** Recorded data follows **

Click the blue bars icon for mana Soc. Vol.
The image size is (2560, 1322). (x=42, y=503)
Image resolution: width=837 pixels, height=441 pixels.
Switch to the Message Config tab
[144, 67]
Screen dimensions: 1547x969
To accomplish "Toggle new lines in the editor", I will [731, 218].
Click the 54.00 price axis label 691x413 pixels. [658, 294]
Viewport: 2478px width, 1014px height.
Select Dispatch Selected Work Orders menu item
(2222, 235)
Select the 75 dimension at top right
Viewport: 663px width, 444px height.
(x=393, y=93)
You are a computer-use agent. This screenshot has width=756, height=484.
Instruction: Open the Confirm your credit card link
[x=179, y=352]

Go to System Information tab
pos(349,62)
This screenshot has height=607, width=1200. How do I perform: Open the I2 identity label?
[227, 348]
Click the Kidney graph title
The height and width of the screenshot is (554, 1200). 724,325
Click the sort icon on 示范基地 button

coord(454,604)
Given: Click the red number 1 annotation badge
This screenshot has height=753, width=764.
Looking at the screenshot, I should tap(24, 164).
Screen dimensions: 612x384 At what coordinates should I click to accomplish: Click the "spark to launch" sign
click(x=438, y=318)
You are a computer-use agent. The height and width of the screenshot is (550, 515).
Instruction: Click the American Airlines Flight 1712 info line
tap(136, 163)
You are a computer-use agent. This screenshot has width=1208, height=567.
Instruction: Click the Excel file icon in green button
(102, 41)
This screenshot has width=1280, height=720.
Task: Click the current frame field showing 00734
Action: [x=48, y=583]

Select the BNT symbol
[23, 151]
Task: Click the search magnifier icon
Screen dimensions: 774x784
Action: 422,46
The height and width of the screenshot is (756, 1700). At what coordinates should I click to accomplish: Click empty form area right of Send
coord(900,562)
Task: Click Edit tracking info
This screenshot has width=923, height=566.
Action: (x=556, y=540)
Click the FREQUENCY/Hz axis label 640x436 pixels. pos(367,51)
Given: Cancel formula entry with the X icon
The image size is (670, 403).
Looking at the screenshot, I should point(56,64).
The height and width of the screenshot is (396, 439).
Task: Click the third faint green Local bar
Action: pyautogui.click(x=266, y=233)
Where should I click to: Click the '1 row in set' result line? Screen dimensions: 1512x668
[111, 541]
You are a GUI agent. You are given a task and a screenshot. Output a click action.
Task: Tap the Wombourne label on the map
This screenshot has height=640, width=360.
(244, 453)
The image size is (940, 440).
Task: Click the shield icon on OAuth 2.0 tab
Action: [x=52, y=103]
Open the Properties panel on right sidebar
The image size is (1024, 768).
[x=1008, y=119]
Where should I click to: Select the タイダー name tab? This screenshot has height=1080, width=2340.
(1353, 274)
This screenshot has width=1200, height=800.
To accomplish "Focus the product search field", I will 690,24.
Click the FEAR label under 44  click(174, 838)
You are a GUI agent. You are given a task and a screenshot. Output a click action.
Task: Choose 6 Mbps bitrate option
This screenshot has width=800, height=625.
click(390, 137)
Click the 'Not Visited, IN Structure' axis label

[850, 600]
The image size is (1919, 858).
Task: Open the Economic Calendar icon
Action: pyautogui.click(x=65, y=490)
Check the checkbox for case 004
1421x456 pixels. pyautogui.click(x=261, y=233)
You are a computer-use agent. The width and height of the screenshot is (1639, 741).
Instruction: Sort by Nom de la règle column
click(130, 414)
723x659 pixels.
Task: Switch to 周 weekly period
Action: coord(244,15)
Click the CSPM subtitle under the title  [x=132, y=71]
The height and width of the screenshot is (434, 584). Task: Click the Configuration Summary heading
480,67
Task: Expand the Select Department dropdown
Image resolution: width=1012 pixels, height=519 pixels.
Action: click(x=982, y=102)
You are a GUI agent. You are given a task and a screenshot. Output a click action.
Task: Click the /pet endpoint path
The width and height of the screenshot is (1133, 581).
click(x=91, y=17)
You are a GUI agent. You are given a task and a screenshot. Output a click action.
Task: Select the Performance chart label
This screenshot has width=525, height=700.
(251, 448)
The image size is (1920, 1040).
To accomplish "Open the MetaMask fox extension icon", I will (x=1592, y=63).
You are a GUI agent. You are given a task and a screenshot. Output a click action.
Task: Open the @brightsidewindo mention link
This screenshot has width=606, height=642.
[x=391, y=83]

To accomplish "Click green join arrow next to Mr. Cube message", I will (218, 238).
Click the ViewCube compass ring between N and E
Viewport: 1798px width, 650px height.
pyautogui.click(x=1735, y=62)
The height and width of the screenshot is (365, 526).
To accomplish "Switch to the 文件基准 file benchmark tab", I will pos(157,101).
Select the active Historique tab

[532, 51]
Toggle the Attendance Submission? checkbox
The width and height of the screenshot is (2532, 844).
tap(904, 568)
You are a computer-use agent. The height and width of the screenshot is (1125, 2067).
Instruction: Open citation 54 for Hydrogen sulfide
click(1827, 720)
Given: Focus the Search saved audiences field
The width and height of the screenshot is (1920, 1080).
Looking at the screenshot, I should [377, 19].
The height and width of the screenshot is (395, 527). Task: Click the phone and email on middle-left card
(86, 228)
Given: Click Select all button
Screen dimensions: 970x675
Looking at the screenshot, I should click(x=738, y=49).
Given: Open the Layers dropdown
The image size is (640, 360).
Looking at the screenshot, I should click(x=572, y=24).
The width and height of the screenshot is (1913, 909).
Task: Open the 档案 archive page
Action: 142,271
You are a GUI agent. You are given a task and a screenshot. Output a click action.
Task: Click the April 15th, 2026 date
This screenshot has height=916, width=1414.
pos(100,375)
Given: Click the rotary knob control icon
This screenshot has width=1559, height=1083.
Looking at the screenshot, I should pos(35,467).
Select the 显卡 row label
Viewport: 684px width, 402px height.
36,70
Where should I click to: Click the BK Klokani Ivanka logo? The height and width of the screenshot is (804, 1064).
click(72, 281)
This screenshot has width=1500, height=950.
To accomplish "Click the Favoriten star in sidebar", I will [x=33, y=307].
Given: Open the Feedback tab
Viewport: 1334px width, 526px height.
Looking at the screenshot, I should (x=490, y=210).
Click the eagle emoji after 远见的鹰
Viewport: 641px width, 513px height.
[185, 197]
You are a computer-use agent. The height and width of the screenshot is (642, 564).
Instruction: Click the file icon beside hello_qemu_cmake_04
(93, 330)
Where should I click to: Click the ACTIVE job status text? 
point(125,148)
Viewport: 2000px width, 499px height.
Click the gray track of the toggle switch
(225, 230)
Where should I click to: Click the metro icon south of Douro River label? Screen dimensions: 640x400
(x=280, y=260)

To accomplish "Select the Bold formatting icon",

** End of Recorded data **

What is needed → The data above is to be returned exactly, with nothing altered.

Response box →
Click the blue bars icon for mana Soc. Vol.
The image size is (2560, 1322). (x=42, y=503)
Image resolution: width=837 pixels, height=441 pixels.
Switch to the Message Config tab
[144, 67]
Screen dimensions: 1547x969
To accomplish "Toggle new lines in the editor", I will [731, 218].
Click the 54.00 price axis label 691x413 pixels. [658, 294]
Viewport: 2478px width, 1014px height.
Select Dispatch Selected Work Orders menu item
(2222, 235)
Select the 75 dimension at top right
Viewport: 663px width, 444px height.
(x=393, y=93)
You are a computer-use agent. This screenshot has width=756, height=484.
Instruction: Open the Confirm your credit card link
[x=179, y=352]

Go to System Information tab
pos(349,62)
This screenshot has height=607, width=1200. How do I perform: Open the I2 identity label?
[227, 348]
Click the Kidney graph title
The height and width of the screenshot is (554, 1200). 724,325
Click the sort icon on 示范基地 button

coord(454,604)
Given: Click the red number 1 annotation badge
This screenshot has height=753, width=764.
Looking at the screenshot, I should tap(24, 164).
Screen dimensions: 612x384 At what coordinates should I click to accomplish: Click the "spark to launch" sign
click(x=438, y=318)
You are a computer-use agent. The height and width of the screenshot is (550, 515).
Instruction: Click the American Airlines Flight 1712 info line
tap(136, 163)
You are a computer-use agent. This screenshot has width=1208, height=567.
Instruction: Click the Excel file icon in green button
(102, 41)
This screenshot has width=1280, height=720.
Task: Click the current frame field showing 00734
Action: [x=48, y=583]

Select the BNT symbol
[23, 151]
Task: Click the search magnifier icon
Screen dimensions: 774x784
Action: 422,46
The height and width of the screenshot is (756, 1700). At what coordinates should I click to accomplish: Click empty form area right of Send
coord(900,562)
Task: Click Edit tracking info
This screenshot has width=923, height=566.
Action: (x=556, y=540)
Click the FREQUENCY/Hz axis label 640x436 pixels. pos(367,51)
Given: Cancel formula entry with the X icon
The image size is (670, 403).
Looking at the screenshot, I should point(56,64).
The height and width of the screenshot is (396, 439).
Task: Click the third faint green Local bar
Action: pyautogui.click(x=266, y=233)
Where should I click to: Click the '1 row in set' result line? Screen dimensions: 1512x668
[111, 541]
You are a GUI agent. You are given a task and a screenshot. Output a click action.
Task: Tap the Wombourne label on the map
This screenshot has height=640, width=360.
(244, 453)
The image size is (940, 440).
Task: Click the shield icon on OAuth 2.0 tab
Action: [x=52, y=103]
Open the Properties panel on right sidebar
The image size is (1024, 768).
[x=1008, y=119]
Where should I click to: Select the タイダー name tab? This screenshot has height=1080, width=2340.
(1353, 274)
This screenshot has width=1200, height=800.
To accomplish "Focus the product search field", I will 690,24.
Click the FEAR label under 44  click(174, 838)
You are a GUI agent. You are given a task and a screenshot. Output a click action.
Task: Choose 6 Mbps bitrate option
This screenshot has width=800, height=625.
click(390, 137)
Click the 'Not Visited, IN Structure' axis label

[850, 600]
The image size is (1919, 858).
Task: Open the Economic Calendar icon
Action: pyautogui.click(x=65, y=490)
Check the checkbox for case 004
1421x456 pixels. pyautogui.click(x=261, y=233)
You are a computer-use agent. The width and height of the screenshot is (1639, 741).
Instruction: Sort by Nom de la règle column
click(130, 414)
723x659 pixels.
Task: Switch to 周 weekly period
Action: coord(244,15)
Click the CSPM subtitle under the title  [x=132, y=71]
The height and width of the screenshot is (434, 584). Task: Click the Configuration Summary heading
480,67
Task: Expand the Select Department dropdown
Image resolution: width=1012 pixels, height=519 pixels.
Action: click(x=982, y=102)
You are a GUI agent. You are given a task and a screenshot. Output a click action.
Task: Click the /pet endpoint path
The width and height of the screenshot is (1133, 581).
click(x=91, y=17)
You are a GUI agent. You are given a task and a screenshot. Output a click action.
Task: Select the Performance chart label
This screenshot has width=525, height=700.
(251, 448)
The image size is (1920, 1040).
To accomplish "Open the MetaMask fox extension icon", I will (x=1592, y=63).
You are a GUI agent. You are given a task and a screenshot. Output a click action.
Task: Open the @brightsidewindo mention link
This screenshot has width=606, height=642.
[x=391, y=83]

To accomplish "Click green join arrow next to Mr. Cube message", I will (218, 238).
Click the ViewCube compass ring between N and E
Viewport: 1798px width, 650px height.
pyautogui.click(x=1735, y=62)
The height and width of the screenshot is (365, 526).
To accomplish "Switch to the 文件基准 file benchmark tab", I will pos(157,101).
Select the active Historique tab

[532, 51]
Toggle the Attendance Submission? checkbox
The width and height of the screenshot is (2532, 844).
tap(904, 568)
You are a computer-use agent. The height and width of the screenshot is (1125, 2067).
Instruction: Open citation 54 for Hydrogen sulfide
click(1827, 720)
Given: Focus the Search saved audiences field
The width and height of the screenshot is (1920, 1080).
Looking at the screenshot, I should [377, 19].
The height and width of the screenshot is (395, 527). Task: Click the phone and email on middle-left card
(86, 228)
Given: Click Select all button
Screen dimensions: 970x675
Looking at the screenshot, I should click(x=738, y=49).
Given: Open the Layers dropdown
The image size is (640, 360).
Looking at the screenshot, I should click(x=572, y=24).
The width and height of the screenshot is (1913, 909).
Task: Open the 档案 archive page
Action: 142,271
You are a GUI agent. You are given a task and a screenshot. Output a click action.
Task: Click the April 15th, 2026 date
This screenshot has height=916, width=1414.
pos(100,375)
Given: Click the rotary knob control icon
This screenshot has width=1559, height=1083.
Looking at the screenshot, I should pos(35,467).
Select the 显卡 row label
Viewport: 684px width, 402px height.
36,70
Where should I click to: Click the BK Klokani Ivanka logo? The height and width of the screenshot is (804, 1064).
click(72, 281)
This screenshot has width=1500, height=950.
To accomplish "Click the Favoriten star in sidebar", I will [x=33, y=307].
Given: Open the Feedback tab
Viewport: 1334px width, 526px height.
Looking at the screenshot, I should (x=490, y=210).
Click the eagle emoji after 远见的鹰
Viewport: 641px width, 513px height.
[185, 197]
You are a computer-use agent. The height and width of the screenshot is (642, 564).
Instruction: Click the file icon beside hello_qemu_cmake_04
(93, 330)
Where should I click to: Click the ACTIVE job status text? 
point(125,148)
Viewport: 2000px width, 499px height.
Click the gray track of the toggle switch
(225, 230)
Where should I click to: Click the metro icon south of Douro River label? Screen dimensions: 640x400
(x=280, y=260)

To accomplish "Select the Bold formatting icon",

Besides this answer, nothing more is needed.